Task to carry out ▸ Beginning with the line containing "Given: Select the Healthcare amount input" and ending at the last line of the data, set down every line exactly, leaving out all pictures.

╭─ Extracted entries

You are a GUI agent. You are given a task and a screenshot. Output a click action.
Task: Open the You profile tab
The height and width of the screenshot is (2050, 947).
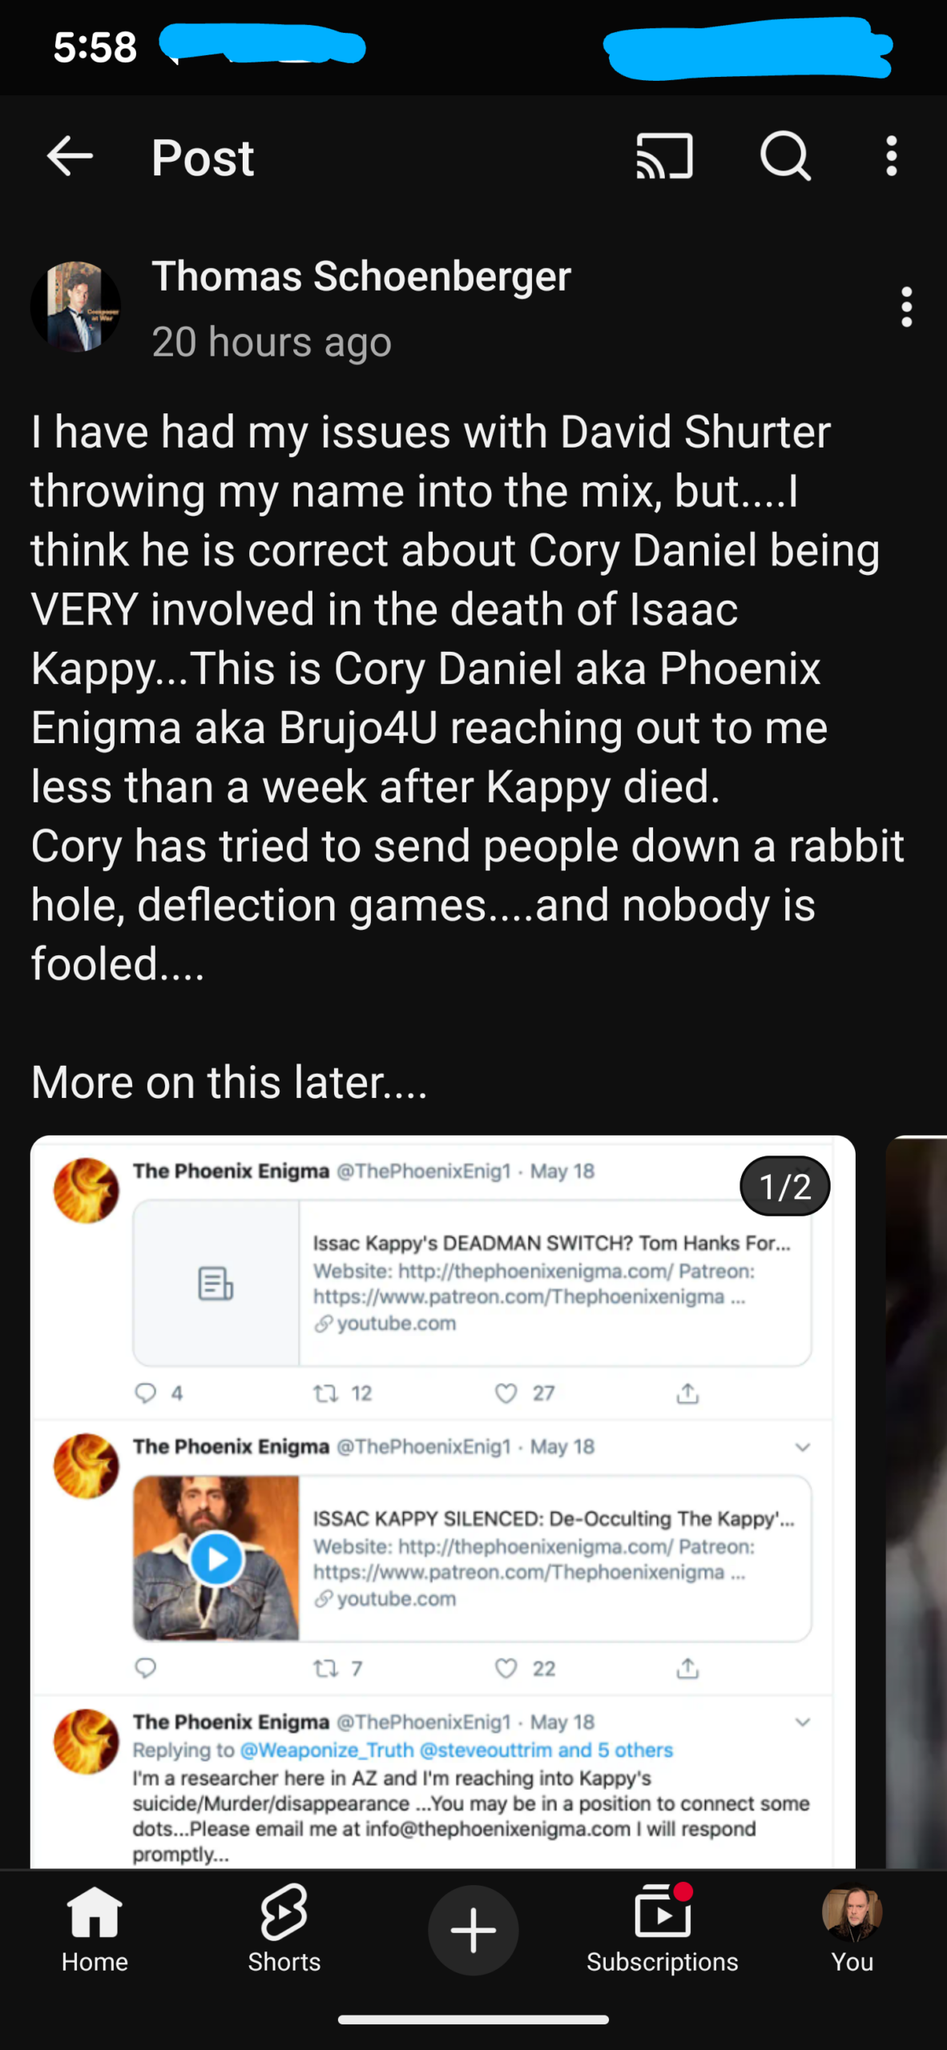(852, 1930)
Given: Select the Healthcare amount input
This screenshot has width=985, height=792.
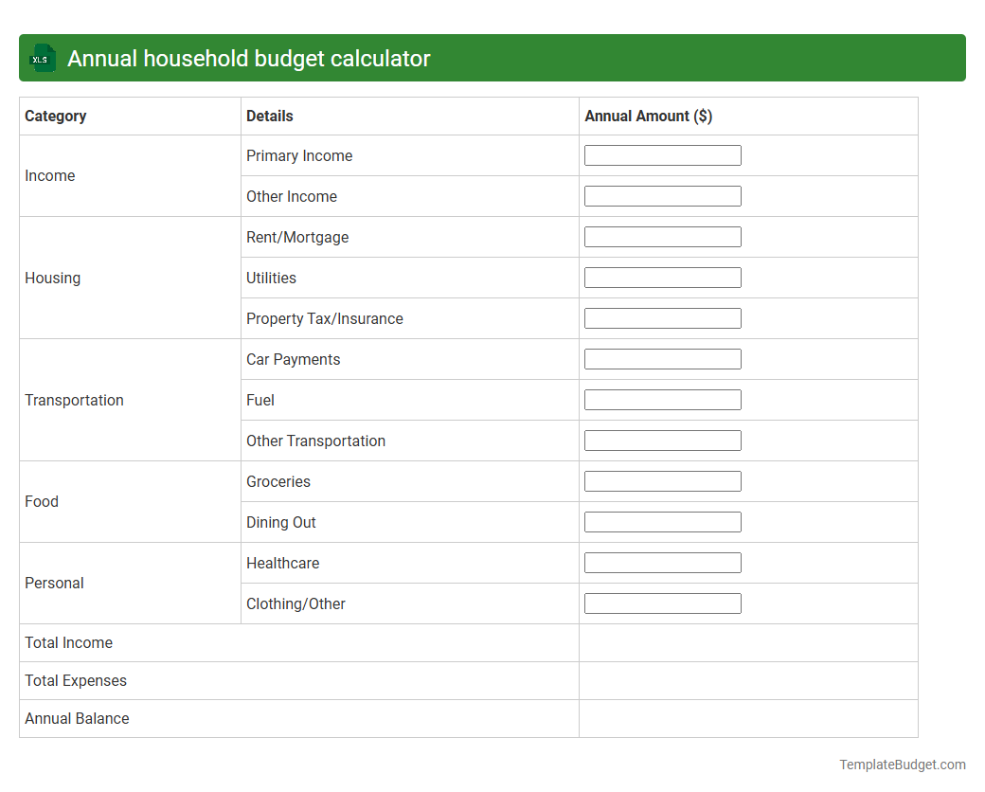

╰─

Task response ▸
Given: Select the Healthcare amount input
This screenshot has width=985, height=792.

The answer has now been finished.